Although, in the end, if you did a quantifier elimination proof, you could possibly even extract a
core from that because you could say, oh, my quantifier elimination technique generated all these
constraints, but if you trace it back not all of them were actually used. Or you could say the
same thing for a Groebner basis proof or something like that.
So there are different proof systems, and each one, you know -- different proof systems might
have different ways of getting explanations out of them. But, yes, it's possible that it would
work.
>> I focus off and on on dynamic data structures [inaudible] things like that, and then a theory
that's quite useful to [inaudible] the theory of [inaudible] quantifications. Could you say again
what the [inaudible] invariants that make use of quantifications, but there are other [inaudible]
you could just have theories lying around in other places [inaudible] verification conditions
[inaudible] that you get. Can you say more about [inaudible] the state of quantifiers with respect
to interpolation or resources exist?
>> Kenneth McMillan: Okay. So for any given -- right. So if you have, for example, a theory
that you can axiomatize, then you can ->> Using quantifiers.

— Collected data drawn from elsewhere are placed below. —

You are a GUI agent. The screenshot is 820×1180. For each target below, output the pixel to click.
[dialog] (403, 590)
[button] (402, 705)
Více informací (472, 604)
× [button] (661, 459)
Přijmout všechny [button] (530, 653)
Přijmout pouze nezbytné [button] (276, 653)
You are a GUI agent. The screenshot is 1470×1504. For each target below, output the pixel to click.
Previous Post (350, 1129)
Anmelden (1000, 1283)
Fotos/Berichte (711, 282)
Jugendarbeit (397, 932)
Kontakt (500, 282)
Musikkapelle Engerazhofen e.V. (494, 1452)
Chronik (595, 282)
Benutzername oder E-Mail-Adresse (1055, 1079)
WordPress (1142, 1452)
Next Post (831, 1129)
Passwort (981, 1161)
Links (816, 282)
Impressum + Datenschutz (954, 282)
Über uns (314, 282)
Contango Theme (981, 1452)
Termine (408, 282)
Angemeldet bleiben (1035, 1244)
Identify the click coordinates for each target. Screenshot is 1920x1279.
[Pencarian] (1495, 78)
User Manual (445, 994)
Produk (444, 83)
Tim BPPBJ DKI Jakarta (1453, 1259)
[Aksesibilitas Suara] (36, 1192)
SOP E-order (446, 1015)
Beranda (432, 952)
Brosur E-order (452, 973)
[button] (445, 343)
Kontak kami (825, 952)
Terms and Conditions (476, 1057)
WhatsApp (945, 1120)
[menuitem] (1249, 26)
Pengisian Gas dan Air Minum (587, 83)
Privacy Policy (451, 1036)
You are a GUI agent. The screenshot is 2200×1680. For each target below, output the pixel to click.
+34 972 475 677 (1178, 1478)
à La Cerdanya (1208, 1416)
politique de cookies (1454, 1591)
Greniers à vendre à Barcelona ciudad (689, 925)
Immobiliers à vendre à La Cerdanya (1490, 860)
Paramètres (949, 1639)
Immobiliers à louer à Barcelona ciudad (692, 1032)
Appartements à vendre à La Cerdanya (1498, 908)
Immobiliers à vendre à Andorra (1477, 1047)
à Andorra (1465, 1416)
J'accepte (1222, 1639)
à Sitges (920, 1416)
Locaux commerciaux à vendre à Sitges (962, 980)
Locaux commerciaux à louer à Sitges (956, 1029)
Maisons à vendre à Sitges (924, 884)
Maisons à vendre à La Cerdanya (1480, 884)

>> Kenneth McMillan: Well, with quantifiers, yeah. Then you can use some of the techniques
that I was talking about. You can just axiomatize your favorite theory. You can introduce your
favorite predicates, you can axiomatize them. And then that essentially is biasing the prover. It's
saying use these facts. Use these axioms to see if you can get a simple proof.
So that will tend to focus the prover on using certain facts.
On the other hand, you might wind up with a theory that's not finitely axiomatizable, so the
theory -- so say you want to introduce a reachability predicate. So, you know, one of the things
that I did was I said, well, I will do a partial axiomatization of that. And so I will wind up with
an incomplete prover for that.
So apart from that, other than just the ability to axiomatize your theory, if you can't do that, then
you wind up with a -- if you can't either axiomatize it or encode it in some existing theory, then
you have to solve the problem of -- for this proof system, is this proof system interpolating, is
your logic -- does your logic have the correct property.
So it's not -- so there is a pretty wide range of things you can do, but you might wind up having
to come up with some original result in order to have handle a particular theory that you want to
introduce.
But, I mean, one of the things that I've found is just the ability to give axioms is very nice in
terms of guiding the system towards doing certain kinds of -- doing certain kinds of deductions.
>> Tom Ball: Okay. Let's thank Ken again.